◆ Zadania do rozwiązania:
1 > Przepisz wiernie z tekstu o wolności wszystko od „Jednak okazało się, że” aż po „de facto wolni.”.
2 > Jak przetłumaczyć na angielski zdanie „Może więc lepiej być samemu, tak zwanym singlem?” z tekstu o wolności?

◆ Fragment strony:
※

Pamiętam pewna dyskusję kolejową sprzed lat. Młody marynarz wypowiadał się na temat konieczności posiadania niepracującej żony, z przyczyn zawodowych. Wówczas ja młoda, rozpoczynająca życie wyzwolona feministka byłam oburzona męskim szowinizmem, i próbą ograniczenia wolności bliżej nieznanej mi dziewczyny. W owym czasie wyobrażałam sobie, że prawdziwie wolna zostanę, gdy wyzwolę się spod kurateli rodziców, wyprowadzę się po prostu, co natychmiast uczyniłam w momencie ukończenia 18 lat.
Jednak okazało się, że nawet ograniczenie więzi rodzinnych, mniej lub bardziej udanych, nie prowadzi do uwolnienia z nich. Na przykład z obowiązku opieki nad chorym rodzicem. A praca zawodowa, szczególnie studentki, nie daje niezależności finansowej. Uzależnia od pomocy cioci, wujka, taty czy sponsora. Tak więc, nie jesteśmy de facto wolni.
Może więc wolność to brak więzów małżeńskich. Przecież samo już to określenie budzi pejoratywne skojarzenia. Więzy, okowy, niewola. No ale czy życie na „kartę rowerową” daje wolność od zobowiązań? Sama miłość to niewola uczuć. Wystarczy sobie przypomnieć wiersz „Do trupa”J. A.Morsztyna, który chociażby poprzez zestawienie stanu umarlaka do zakochanego doskonale zobrazował niewolę zmysłów i żądz.
Może więc lepiej być samemu, tak zwanym singlem? Czy uczyni nas to wolnymi? Od smutku, niespełnienia, rodzicielstwa, samotności?
Nie będę w ogóle poruszała wątku wolności politycznej czy prawa do posiadania marihuany czy aborcji. Tylu mądrzejszych o tym pisało....

※

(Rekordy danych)
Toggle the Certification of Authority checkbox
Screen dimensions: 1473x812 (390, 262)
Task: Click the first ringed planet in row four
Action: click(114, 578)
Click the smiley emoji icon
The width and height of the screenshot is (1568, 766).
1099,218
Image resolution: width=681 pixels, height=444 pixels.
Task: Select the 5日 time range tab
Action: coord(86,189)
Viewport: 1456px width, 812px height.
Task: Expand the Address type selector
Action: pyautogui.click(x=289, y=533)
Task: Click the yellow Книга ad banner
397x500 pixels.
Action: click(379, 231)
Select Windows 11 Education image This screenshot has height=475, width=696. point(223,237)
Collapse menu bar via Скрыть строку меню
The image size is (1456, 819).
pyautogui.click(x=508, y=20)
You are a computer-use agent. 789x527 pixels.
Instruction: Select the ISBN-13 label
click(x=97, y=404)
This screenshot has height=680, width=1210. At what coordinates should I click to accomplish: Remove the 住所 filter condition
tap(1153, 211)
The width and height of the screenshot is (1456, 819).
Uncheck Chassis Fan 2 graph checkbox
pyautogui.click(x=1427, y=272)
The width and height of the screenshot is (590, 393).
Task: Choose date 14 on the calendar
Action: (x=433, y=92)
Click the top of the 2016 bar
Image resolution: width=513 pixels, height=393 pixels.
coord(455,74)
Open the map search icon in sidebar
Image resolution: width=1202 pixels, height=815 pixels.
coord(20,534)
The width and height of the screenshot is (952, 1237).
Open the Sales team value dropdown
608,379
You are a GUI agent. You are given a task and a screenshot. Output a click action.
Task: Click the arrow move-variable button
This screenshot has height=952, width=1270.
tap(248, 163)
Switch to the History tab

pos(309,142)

※

◆ Rozwiązania zadań:
1 >
Jednak okazało się, że nawet ograniczenie więzi rodzinnych, mniej lub bardziej udanych, nie prowadzi do uwolnienia z nich. Na przykład z obowiązku opieki nad chorym rodzicem. A praca zawodowa, szczególnie studentki, nie daje niezależności finansowej. Uzależnia od pomocy cioci, wujka, taty czy sponsora. Tak więc, nie jesteśmy de facto wolni.

2 > So perhaps it is better to be on one's own, a so-called single?